Gündem Sinemadan bir usta daha gitti

Sinemadan bir usta daha gitti

23.02.2012 - 02:30 | Son Güncellenme:

1980’lerde sinemaya başlayan yönetmen kuşağının en önemli temsilcilerinden, dönem atmosferi kurmada ve bu atmosferde siyasi yönü kuvvetli hikâyeler anlatmada usta Yusuf Kurçenli hayatını kaybetti...

Sinemadan bir usta daha gitti

1930’ların Konyasında bir çengi (“Gramafon Avrat”), 2. Dünya Savaşı yıllarının sonlarında şiir kitabı komünizm propagandası suçlamasıyla toplatılan şair (“Karartma Geceleri”), 12 Eylül’le ilgili bir roman yazarken bu dönemi sorgulayan bir yazar (“Çözülmeler”)... Türkiye’nin çalkantılı dönemlerinde siyasi atmosferinin içinde var olma savaşı veren bu üç karakter ve onlar gibi onlarcası kendilerini beyazperdeye başarıyla taşıyan yönetmenleri Yusuf Kurçenli’ye dün veda ettiler.
1980’lerde sinemaya başlayan yönetmen kuşağının en önemli temsilcilerinden, dönem atmosferi kurmada ve bu atmosferde siyasi yönü kuvvetli hikâyeler anlatmada usta Yusuf Kurçenli hayatını kaybetti. Bir süredir kanserle mücadele eden Kurçenli için bugün 13.00’te Atlas Sineması’nda tören düzenlenecek. Törenin ardından Kurçenli’nin cenazesi ikindi vakti Teşvikiye Camii’nde kılınacak namazdan sonra Ulus Mezarlığı’nda toprağa verilecek.

Başarılı ilk film
Kurçenli, 1947’de Çayeli’nde doğar. İstanbul Üniversitesi’nde gazetecilik okur. 1973 ile 1980 yılları arasında TRT’de yapımcı ve yönetmen olarak çalışan Kurçenli, drama ağırlıklı yapımlara imza atar. TRT’den ayrıldıktan 3 yıl sonra ilk sinema filmi “Ve Recep Ve Zehra Ve Ayşe”yi çeker. Bir kasaba dramı olan film, çeşitli toplumsal sınıflardan kadınlara odaklanır ve başarılı bir ilk film olarak dikkatleri üzerine toplar.

+++++

#### Alıştırma A:
Yusuf Kurçenli hakkındaki metnin "Gündem Sinemadan bir" ifadesiyle başlayıp "dün veda ettiler." ifadesiyle biten bölümünü hiçbir değişiklik yapmadan yeniden yazınız.
#### Alıştırma B:
Yusuf Kurçenli hakkındaki metne göre Kurçenli, TRT'de hangi yıllar arasında yapımcı ve yönetmen olarak çalışmıştır?

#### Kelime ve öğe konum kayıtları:

+++++

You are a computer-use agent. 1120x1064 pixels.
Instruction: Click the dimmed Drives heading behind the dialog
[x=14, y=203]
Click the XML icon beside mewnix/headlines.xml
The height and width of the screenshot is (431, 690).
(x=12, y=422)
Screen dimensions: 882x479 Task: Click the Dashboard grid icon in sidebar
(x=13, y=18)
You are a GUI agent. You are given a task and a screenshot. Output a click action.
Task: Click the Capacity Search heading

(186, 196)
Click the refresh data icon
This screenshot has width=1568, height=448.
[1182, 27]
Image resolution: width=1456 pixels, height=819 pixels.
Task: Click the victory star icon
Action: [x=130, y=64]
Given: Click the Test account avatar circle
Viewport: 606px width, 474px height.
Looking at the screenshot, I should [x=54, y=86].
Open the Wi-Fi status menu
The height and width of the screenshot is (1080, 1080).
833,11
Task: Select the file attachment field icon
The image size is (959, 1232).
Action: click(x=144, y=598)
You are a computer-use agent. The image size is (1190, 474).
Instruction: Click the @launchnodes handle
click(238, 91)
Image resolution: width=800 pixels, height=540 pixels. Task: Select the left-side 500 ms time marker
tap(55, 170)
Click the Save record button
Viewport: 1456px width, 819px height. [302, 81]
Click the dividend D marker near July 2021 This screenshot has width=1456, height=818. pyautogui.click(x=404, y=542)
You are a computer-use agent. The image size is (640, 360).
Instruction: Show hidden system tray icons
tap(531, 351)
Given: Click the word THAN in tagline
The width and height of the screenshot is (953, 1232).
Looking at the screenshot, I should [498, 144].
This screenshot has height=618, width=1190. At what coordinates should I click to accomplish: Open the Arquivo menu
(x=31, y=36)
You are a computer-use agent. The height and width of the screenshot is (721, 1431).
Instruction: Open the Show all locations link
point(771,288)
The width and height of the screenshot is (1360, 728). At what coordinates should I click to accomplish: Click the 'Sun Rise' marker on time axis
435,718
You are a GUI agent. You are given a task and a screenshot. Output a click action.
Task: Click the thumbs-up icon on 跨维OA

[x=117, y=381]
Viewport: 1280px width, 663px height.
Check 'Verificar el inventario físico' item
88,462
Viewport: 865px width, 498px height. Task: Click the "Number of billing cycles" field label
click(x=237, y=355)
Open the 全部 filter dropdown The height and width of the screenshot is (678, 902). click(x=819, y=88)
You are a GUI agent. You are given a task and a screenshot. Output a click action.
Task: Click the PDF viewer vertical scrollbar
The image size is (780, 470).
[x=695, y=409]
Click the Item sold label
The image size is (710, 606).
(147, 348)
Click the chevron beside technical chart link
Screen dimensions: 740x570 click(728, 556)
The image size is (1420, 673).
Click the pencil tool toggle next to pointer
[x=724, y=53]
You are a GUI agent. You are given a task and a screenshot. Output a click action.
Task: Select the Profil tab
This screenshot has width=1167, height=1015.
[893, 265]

+++++

#### Doğru cevap A:
Gündem Sinemadan bir usta daha gitti

Sinemadan bir usta daha gitti

23.02.2012 - 02:30 | Son Güncellenme:

1980’lerde sinemaya başlayan yönetmen kuşağının en önemli temsilcilerinden, dönem atmosferi kurmada ve bu atmosferde siyasi yönü kuvvetli hikâyeler anlatmada usta Yusuf Kurçenli hayatını kaybetti...

Sinemadan bir usta daha gitti

1930’ların Konyasında bir çengi (“Gramafon Avrat”), 2. Dünya Savaşı yıllarının sonlarında şiir kitabı komünizm propagandası suçlamasıyla toplatılan şair (“Karartma Geceleri”), 12 Eylül’le ilgili bir roman yazarken bu dönemi sorgulayan bir yazar (“Çözülmeler”)... Türkiye’nin çalkantılı dönemlerinde siyasi atmosferinin içinde var olma savaşı veren bu üç karakter ve onlar gibi onlarcası kendilerini beyazperdeye başarıyla taşıyan yönetmenleri Yusuf Kurçenli’ye dün veda ettiler.

#### Doğru cevap B:
1973 ile 1980 yılları arasında.